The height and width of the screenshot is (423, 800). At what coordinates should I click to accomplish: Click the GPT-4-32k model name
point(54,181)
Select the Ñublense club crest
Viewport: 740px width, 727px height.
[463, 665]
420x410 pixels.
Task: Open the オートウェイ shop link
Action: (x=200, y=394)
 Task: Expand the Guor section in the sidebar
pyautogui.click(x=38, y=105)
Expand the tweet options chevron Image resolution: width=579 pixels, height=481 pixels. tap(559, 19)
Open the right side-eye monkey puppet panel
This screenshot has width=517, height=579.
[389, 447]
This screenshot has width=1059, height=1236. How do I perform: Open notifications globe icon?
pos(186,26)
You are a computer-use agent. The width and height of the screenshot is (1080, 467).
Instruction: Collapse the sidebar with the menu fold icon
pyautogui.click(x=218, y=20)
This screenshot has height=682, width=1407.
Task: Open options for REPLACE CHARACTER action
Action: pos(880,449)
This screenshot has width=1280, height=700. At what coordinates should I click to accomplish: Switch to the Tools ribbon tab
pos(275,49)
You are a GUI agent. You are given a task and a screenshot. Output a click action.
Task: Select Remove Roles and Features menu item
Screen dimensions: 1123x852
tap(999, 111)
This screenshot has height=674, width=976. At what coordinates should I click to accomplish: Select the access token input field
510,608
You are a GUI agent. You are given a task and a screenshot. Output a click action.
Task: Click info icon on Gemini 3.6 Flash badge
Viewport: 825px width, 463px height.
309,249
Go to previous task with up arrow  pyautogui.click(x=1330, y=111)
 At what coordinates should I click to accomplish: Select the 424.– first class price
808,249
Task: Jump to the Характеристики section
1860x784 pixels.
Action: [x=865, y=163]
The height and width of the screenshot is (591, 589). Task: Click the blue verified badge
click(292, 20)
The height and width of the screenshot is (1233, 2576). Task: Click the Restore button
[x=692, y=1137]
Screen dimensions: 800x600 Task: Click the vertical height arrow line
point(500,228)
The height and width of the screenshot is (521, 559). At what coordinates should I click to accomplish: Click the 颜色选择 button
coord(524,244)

# # # # #

▶ _EXERCISE REQUIREMENTS_
A complete, exact copy of the records is what is needed.

▶ _FINISHED EXERCISE_
The height and width of the screenshot is (423, 800). At what coordinates should I click to accomplish: Click the GPT-4-32k model name
point(54,181)
Select the Ñublense club crest
Viewport: 740px width, 727px height.
[463, 665]
420x410 pixels.
Task: Open the オートウェイ shop link
Action: (x=200, y=394)
 Task: Expand the Guor section in the sidebar
pyautogui.click(x=38, y=105)
Expand the tweet options chevron Image resolution: width=579 pixels, height=481 pixels. tap(559, 19)
Open the right side-eye monkey puppet panel
This screenshot has width=517, height=579.
[389, 447]
This screenshot has width=1059, height=1236. How do I perform: Open notifications globe icon?
pos(186,26)
You are a computer-use agent. The width and height of the screenshot is (1080, 467).
Instruction: Collapse the sidebar with the menu fold icon
pyautogui.click(x=218, y=20)
This screenshot has height=682, width=1407.
Task: Open options for REPLACE CHARACTER action
Action: pos(880,449)
This screenshot has width=1280, height=700. At what coordinates should I click to accomplish: Switch to the Tools ribbon tab
pos(275,49)
You are a GUI agent. You are given a task and a screenshot. Output a click action.
Task: Select Remove Roles and Features menu item
Screen dimensions: 1123x852
tap(999, 111)
This screenshot has height=674, width=976. At what coordinates should I click to accomplish: Select the access token input field
510,608
You are a GUI agent. You are given a task and a screenshot. Output a click action.
Task: Click info icon on Gemini 3.6 Flash badge
Viewport: 825px width, 463px height.
309,249
Go to previous task with up arrow  pyautogui.click(x=1330, y=111)
 At what coordinates should I click to accomplish: Select the 424.– first class price
808,249
Task: Jump to the Характеристики section
1860x784 pixels.
Action: [x=865, y=163]
The height and width of the screenshot is (591, 589). Task: Click the blue verified badge
click(292, 20)
The height and width of the screenshot is (1233, 2576). Task: Click the Restore button
[x=692, y=1137]
Screen dimensions: 800x600 Task: Click the vertical height arrow line
point(500,228)
The height and width of the screenshot is (521, 559). At what coordinates should I click to accomplish: Click the 颜色选择 button
coord(524,244)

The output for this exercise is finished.